■ PROMPT
Reproduce the first line of the material below and each line after it, exactly, through the line containing "Task: Open notifications bell", and give nothing more.

-- INPUT MATERIAL follows --

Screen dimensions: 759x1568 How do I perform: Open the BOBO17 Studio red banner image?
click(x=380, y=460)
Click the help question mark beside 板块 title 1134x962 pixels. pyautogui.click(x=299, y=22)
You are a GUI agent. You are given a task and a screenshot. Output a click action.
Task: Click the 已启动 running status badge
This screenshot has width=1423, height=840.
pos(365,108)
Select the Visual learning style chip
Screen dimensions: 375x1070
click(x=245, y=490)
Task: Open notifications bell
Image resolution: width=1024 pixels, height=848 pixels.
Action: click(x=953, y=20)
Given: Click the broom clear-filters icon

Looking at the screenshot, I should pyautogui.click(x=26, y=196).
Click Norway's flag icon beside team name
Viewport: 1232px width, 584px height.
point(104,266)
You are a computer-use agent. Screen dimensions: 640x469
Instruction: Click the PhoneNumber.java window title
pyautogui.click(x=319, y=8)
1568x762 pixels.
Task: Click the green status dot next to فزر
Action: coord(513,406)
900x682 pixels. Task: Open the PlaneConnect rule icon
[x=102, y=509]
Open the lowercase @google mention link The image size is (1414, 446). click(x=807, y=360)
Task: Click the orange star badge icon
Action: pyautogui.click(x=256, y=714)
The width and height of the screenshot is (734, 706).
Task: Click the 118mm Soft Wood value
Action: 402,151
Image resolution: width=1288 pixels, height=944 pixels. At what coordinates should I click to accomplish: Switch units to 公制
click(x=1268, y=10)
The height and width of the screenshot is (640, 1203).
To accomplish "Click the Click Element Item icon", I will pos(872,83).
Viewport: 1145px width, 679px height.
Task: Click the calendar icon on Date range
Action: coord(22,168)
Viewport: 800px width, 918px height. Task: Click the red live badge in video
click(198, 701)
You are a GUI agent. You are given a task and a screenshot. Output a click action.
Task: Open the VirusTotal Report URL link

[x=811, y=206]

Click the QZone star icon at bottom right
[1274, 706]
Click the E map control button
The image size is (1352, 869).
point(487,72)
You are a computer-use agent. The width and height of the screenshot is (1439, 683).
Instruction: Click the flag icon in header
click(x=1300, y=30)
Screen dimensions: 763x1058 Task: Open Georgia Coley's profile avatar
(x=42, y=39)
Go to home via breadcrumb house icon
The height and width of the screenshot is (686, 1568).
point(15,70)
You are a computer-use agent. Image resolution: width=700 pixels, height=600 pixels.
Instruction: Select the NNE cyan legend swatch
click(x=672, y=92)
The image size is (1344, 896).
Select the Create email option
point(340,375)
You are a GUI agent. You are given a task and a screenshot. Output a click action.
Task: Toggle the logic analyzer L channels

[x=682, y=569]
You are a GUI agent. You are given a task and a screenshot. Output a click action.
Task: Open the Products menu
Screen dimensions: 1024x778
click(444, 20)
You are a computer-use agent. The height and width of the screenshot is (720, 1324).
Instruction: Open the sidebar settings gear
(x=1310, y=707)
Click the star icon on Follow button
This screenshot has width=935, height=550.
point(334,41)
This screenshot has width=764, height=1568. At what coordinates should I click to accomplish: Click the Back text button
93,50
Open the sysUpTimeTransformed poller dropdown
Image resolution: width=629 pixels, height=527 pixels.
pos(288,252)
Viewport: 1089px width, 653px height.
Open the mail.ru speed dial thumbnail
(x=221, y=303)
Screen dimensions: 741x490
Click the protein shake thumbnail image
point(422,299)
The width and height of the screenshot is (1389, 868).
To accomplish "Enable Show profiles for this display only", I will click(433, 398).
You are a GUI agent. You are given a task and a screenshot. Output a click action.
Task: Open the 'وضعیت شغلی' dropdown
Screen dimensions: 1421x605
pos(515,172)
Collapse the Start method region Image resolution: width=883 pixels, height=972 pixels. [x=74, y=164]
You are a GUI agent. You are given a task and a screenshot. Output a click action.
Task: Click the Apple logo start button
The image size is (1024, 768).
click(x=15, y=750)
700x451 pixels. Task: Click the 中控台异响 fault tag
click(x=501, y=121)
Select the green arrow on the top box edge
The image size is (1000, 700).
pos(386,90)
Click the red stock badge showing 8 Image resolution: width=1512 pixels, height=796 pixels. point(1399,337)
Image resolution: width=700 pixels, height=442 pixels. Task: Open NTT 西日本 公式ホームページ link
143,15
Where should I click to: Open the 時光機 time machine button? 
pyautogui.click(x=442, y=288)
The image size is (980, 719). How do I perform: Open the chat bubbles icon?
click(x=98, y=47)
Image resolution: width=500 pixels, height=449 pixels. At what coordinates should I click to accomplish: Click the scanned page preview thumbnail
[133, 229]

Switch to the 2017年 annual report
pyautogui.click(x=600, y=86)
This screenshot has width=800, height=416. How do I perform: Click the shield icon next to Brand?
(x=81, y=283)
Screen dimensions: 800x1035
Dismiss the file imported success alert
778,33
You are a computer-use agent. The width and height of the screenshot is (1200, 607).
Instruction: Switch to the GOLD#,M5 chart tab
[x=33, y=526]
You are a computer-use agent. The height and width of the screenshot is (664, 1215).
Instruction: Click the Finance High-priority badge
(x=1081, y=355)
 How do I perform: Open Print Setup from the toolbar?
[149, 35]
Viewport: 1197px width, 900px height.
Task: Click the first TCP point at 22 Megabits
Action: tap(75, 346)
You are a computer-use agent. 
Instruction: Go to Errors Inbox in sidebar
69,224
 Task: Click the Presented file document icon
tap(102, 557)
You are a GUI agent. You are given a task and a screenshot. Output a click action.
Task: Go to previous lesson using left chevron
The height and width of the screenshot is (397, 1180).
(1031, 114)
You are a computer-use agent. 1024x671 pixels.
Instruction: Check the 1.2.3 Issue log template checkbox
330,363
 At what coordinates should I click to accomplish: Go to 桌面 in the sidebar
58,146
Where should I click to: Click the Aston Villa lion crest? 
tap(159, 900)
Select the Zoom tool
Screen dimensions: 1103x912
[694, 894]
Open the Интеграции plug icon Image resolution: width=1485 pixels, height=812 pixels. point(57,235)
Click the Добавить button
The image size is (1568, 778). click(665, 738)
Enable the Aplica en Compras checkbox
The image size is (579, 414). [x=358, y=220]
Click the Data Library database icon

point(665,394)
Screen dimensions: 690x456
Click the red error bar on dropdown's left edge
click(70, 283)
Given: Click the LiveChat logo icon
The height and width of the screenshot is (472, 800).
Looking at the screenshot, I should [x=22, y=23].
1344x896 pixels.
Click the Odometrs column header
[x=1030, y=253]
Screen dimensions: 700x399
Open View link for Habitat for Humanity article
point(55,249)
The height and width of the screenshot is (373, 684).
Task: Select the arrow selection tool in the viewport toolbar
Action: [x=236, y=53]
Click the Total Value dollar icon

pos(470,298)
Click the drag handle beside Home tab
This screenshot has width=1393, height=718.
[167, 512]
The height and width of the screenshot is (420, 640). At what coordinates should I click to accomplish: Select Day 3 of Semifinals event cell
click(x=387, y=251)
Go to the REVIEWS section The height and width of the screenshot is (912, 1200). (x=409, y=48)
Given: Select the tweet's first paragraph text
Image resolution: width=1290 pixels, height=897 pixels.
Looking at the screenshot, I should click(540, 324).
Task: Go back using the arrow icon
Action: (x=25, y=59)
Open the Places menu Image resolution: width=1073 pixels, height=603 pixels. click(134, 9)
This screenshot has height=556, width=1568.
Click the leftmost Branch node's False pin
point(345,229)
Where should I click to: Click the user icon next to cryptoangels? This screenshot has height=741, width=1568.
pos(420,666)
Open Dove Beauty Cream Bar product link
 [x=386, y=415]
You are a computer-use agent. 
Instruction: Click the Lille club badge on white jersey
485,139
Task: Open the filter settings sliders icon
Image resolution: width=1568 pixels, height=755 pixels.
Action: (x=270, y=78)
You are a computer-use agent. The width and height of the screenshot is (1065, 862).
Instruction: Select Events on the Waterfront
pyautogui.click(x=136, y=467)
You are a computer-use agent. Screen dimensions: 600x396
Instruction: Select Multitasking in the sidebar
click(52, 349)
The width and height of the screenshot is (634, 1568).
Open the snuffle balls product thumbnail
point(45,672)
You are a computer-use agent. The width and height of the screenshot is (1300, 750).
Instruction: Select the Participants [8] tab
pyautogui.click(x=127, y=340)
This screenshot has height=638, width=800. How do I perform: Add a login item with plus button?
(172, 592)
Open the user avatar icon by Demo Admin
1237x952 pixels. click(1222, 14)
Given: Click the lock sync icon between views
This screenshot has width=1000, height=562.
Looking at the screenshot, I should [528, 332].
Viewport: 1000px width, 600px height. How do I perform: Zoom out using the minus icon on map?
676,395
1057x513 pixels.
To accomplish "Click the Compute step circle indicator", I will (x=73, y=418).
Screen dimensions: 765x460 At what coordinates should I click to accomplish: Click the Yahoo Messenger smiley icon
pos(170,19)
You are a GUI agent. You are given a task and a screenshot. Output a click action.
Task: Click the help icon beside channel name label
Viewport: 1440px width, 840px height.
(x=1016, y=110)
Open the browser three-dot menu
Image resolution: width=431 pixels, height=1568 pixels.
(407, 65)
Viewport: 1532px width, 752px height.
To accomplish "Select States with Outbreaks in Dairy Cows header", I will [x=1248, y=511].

-- INPUT MATERIAL concluded --

■ EXERCISE RESULT
Screen dimensions: 759x1568 How do I perform: Open the BOBO17 Studio red banner image?
click(x=380, y=460)
Click the help question mark beside 板块 title 1134x962 pixels. pyautogui.click(x=299, y=22)
You are a GUI agent. You are given a task and a screenshot. Output a click action.
Task: Click the 已启动 running status badge
This screenshot has width=1423, height=840.
pos(365,108)
Select the Visual learning style chip
Screen dimensions: 375x1070
click(x=245, y=490)
Task: Open notifications bell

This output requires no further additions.